El pasado jueves, el Banco Central Europeo aprobó su décima subida consecutiva de los tipos de interés, hasta un 4,5%, una cifra excepcionalmente alta que habla de la voluntad del BCE de doblegar la inflación a través de reprimir la demanda, y si con ello tiene que mandar a la eurozona a la recesión, lo hará. Ya son varios los países que están teniendo problemas y los indicadores adelantados de pedidos industriales del mes de agosto indican que la tendencia a la desaceleración se acentúa en los últimos meses. No es la primera vez que un banco central pisa el acelerador hasta llevar a los precios a su objetivo de política monetaria: en los años ochenta, la Reserva Federal llevó los tipos a cifras de doble dígito para romper la espiral inflacionaria. Tuvo éxito a cosa de provocar una recesión.

En términos institucionales, el Banco Central no tiene mucho más margen: su política monetaria depende de su credibilidad, y un banco central sin credibilidad es un banco central inútil. Su credibilidad se mide en términos de garantizar la estabilidad de precios, medida en función de un objetivo que suele estar en el entorno del 2%. El problema que tenemos ahora es, como pasó en los años 70, que la inflación no depende de un sobrecalentamiento de la demanda, sino de un problema de oferta fundamentada en los mercados energéticos, la traslación de estos precios a los mercados de alimentos y al resto de los sectores afectados por el mismo: el transporte o la industria. La bolsa de ahorro amasada durante la COVID ya se ha terminado pero los efectos continúan ahí. El año pasado las principales economías tomaron medidas destinadas a moderar el precio en los mercados energéticos y en los productos de primera necesidad, o el transporte. Pero esas medidas se han agotado a lo largo de 2023 y la inflación, que se corrigió a través de intervenciones más o menos onerosas en los mercados, ha mostrado una persistencia que no es esperaba. En los años 70, también hubo una primera reacción de corrección de los precios de mercado con intervenciones públicas, para terminar acumulando todo el coste de la crisis en poco tiempo. Esperemos que en esta ocasión no ocurra igual.

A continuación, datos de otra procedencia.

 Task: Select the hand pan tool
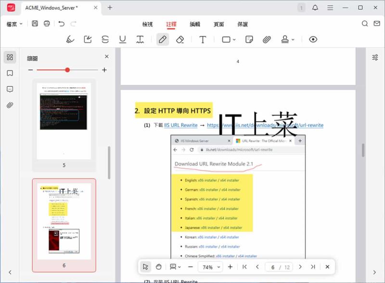[159, 266]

Los efectos de la subida de tipos se dirigen principalmente a encarecer los préstamos, de manera que los agentes altamente endeudados deben dedicar más renta disponible a responder a los altos intereses. Los bancos endurecen los créditos para empresas y consumidores, y el sector público debe pagar más por sus nuevas emisiones de deuda pública. En definitiva: menos renta disponible, y por lo tanto, menos consumo, menos inversión y menos demanda. La economía de mercado nos dice que, reprimiendo la demanda, la actividad se ralentiza y los precios terminan bajando, aunque a un coste social importante.

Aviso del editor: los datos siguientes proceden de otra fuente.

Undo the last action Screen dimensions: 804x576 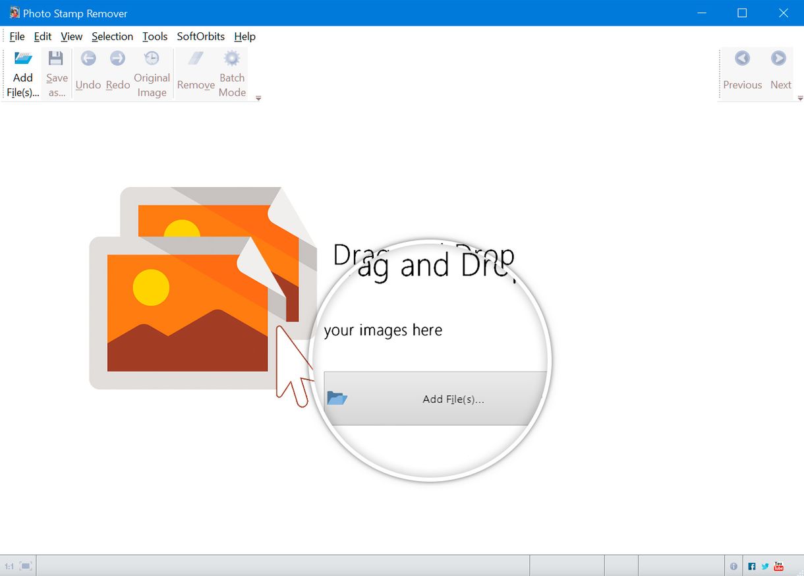[x=88, y=69]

El problema de un enfriamiento alcanzando de esta manera son sus efectos sociales: recordemos que no se trata de una demanda disparada, sino de un problema de costes de producción. En otras palabras: las familias más vulnerables pueden, al menos a corto plazo, encontrarse con salarios que han perdido poder adquisitivo y con la necesidad de destinar más dinero a pagar los intereses de sus deudas, que, en el caso de los préstamos hipotecarios, pueden ser notablemente más altos. Es una tormenta perfecta en términos sociales y quizá políticos, porque siempre habrá quien aproveche esta dificultad para ofrecer alternativas irrealizables pero que en un momento dado pueden sonar bien.

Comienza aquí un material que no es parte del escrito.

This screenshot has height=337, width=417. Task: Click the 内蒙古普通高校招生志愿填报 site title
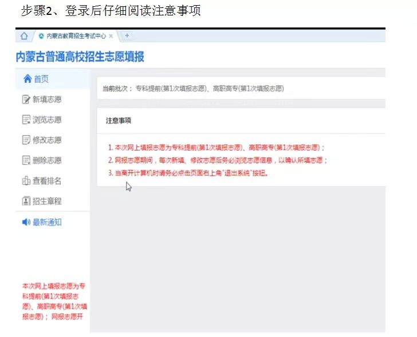click(x=80, y=57)
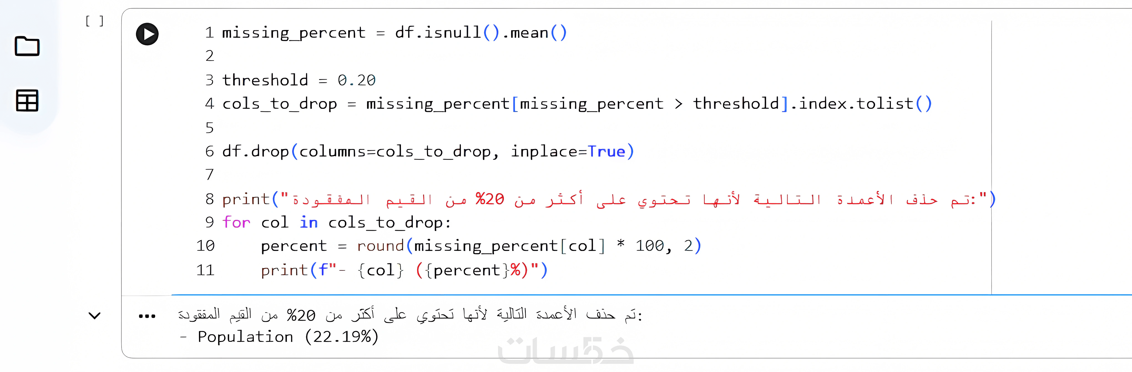Click the Arabic print statement line 8

pos(609,199)
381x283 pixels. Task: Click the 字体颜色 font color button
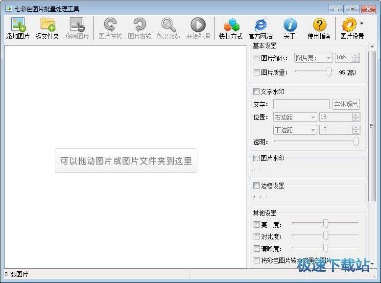click(x=346, y=104)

No hay muchas alternativas a una crisis de estas características, salvo intentar preservar la cohesión social utilizando los muchos o pocos recursos de los que se disponga para focalizar las ayudas en los sectores más golpeados. España está creciendo, y su desempeño es bueno si lo comparamos con sus países vecinos, y es bastante probable que la revisión del PIB que se realizará esta semana indique que hace tiempo que recuperamos el nivel de 2019. Pero los efectos sociales de esta situación, que apuntan fundamentalmente a aquellas familias de clase media-baja con salarios bajos y una hipoteca todavía por pagar, deben ser tenidos en cuenta si queremos evitar una nueva fractura en este ámbito. La recuperación de poder adquisitivo de los salarios durante 2023 ha sido intensa, pero en absoluto suficiente, y los resultados del código de conducta hipotecario están todavía por ser adecuadamente analizados. Dado que el empleo aguanta, no hemos tenido de momento un atisbo de crisis en términos de moras o impagos, pero las familias lo pueden estar pasando peor de lo que muestran los datos macro. El gobierno debería poder actuar pero lamentablemente no parece que vayamos a tener un ejecutivo plenamente operativo hasta dentro de unos meses, en el mejor de los casos. La situación merecería una actuación decidida, pero lamentablemente tendremos que esperar.